— Пришла по морозу, а чай пью по весне! — Витка нервно засмеялась, оглядываясь, припоминая любимые с детства индийские шторы, старинные, в деревянном футляре, часы на стене, сизо-розовый бессмертник в вазе красного хрусталя. — Почему так, бабуш?
— Потому что душа отогрелась, золотая моя, — бабушка с грустной мудростью улыбнулась напротив. — Потому что умирать больше не хочешь.
По Витке вдруг пронзительной, темной волной прошло отчаянье при воспоминании о прожитом и пережитом, в следующую минуту она растерянно оглянулась.
— Но ведь это… смерть?
— Да нет, Витуш, — та же грустная, чарующая мудрость улыбки, родинка на правой щеке и любовь, любовь, затмевающая все, глаза, переполненные любовью. — Память это.
— ?
— В памяти ты, Витуш.

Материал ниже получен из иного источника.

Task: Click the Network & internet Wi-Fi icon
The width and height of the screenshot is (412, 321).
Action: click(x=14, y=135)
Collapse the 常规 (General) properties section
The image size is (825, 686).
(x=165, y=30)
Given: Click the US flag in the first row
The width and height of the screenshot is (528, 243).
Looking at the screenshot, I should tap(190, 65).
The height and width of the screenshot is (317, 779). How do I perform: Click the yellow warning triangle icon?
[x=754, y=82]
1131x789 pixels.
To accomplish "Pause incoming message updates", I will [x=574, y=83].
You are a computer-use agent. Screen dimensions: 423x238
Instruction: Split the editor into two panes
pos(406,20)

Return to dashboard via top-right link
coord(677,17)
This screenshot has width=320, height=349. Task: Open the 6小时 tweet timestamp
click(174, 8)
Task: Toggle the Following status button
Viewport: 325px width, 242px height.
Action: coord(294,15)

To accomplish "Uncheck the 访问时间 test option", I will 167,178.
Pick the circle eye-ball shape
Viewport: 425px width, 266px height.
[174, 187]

У меня в гостях. Успела я… Успела! — укоряюще закивала бабушка в ответ на недоумевающий взгляд. — Что ж ты так сразу-то? И с розой на подушке…

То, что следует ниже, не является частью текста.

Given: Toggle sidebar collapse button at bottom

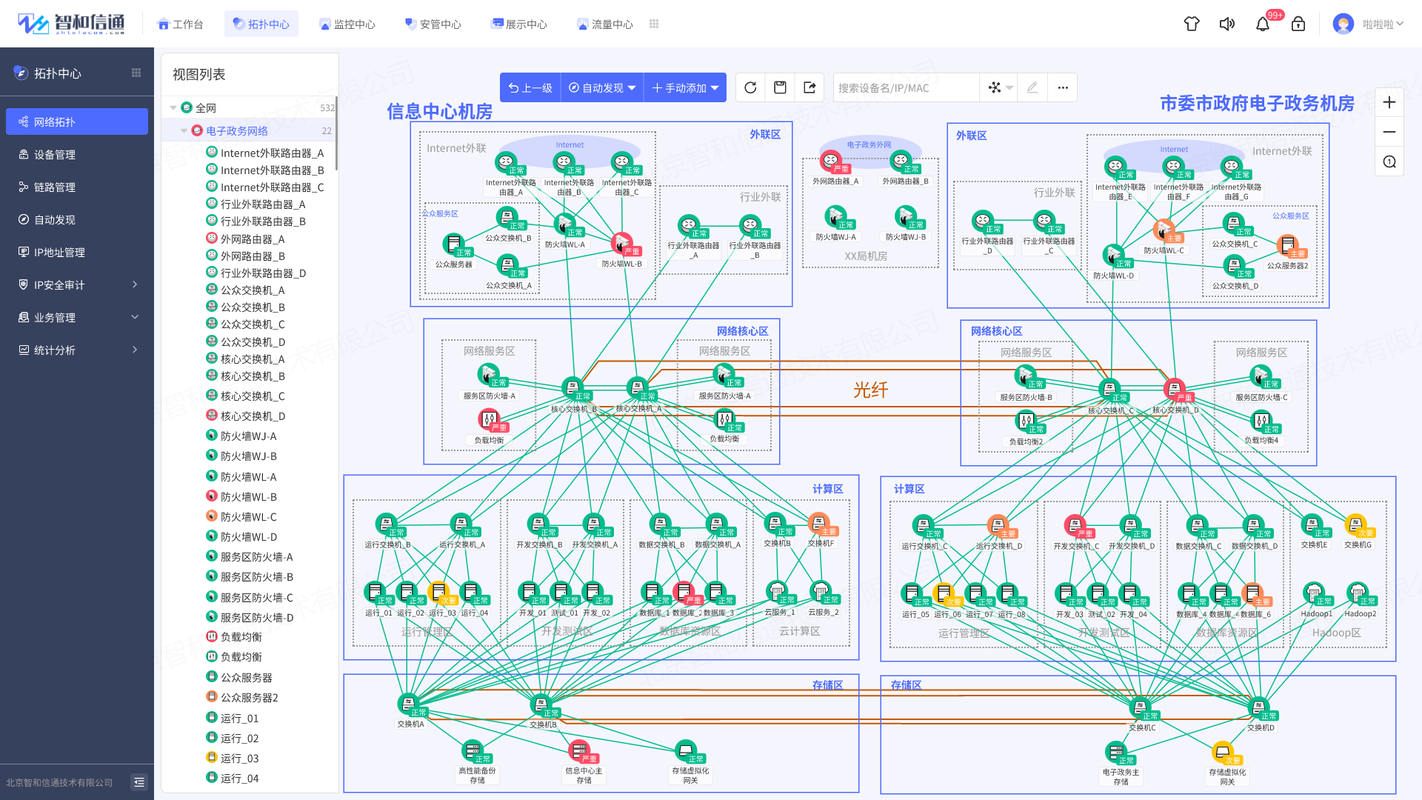Looking at the screenshot, I should coord(138,782).
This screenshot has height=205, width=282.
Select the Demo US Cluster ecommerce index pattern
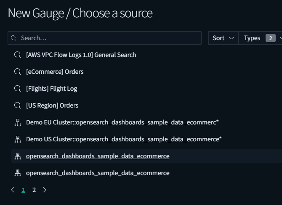click(123, 139)
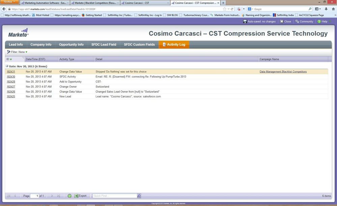Click the Auto-saved floppy disk icon

coord(245,22)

— Так это… — пунцовым смущением оттого, что не догадалась раньше, вспыхнула Витка.
— Память обо мне. И покуда жива она — и я живу. В ней. Земля-то — только для тела. Успела я…
— А… — горло Витки сдавили рыдания, она вдруг наклонилась через стол и поцеловала маленькую морщинистую руку с запахом детства, покоя, рая. — А как же ты пришла ко мне?

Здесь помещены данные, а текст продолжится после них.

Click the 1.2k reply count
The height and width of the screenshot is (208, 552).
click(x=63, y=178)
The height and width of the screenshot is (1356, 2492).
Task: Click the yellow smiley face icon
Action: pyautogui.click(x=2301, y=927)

— А фотографию на полу кто бросил? — ласково засмеялась бабушка и потрепала Витку по волосам. — С фотографии-то все видно! А пыли, пыли-то развела! И мальчику не открыла.
— Да не мальчик он! — зло скуксилась Витка. — Мужик здоровый с блажью в башке — переспать со мной. Тебе-то не видно с фотографии. Ну вот интересны ему такие уроды, как я! Да и не нужен он мне…
— А кто нужен, Витуш? — мягко, воркующе спросила бабушка и подлила Витке густой, луговой, с травами, чай, и Витка замерла от этого запаха лугов, детства, счастья, и заплакала, не мигая, не сводя глаз с дорогого лица.
— Ты знаешь, кто…
Тихо и неспешно течет Виткина повесть, тикают часы, чуть развеваются от весеннего ветра кружевные занавески, и — покой, покой, покой! Прозрачно-золотая тишина, мурлыканье кота на бабушкиных коленях (и он здесь, в памяти?), и, Боже мой, ничего больше не надо. Но тихо течет Виткина повесть. О любви, о болезни, о сумасшедшем доме…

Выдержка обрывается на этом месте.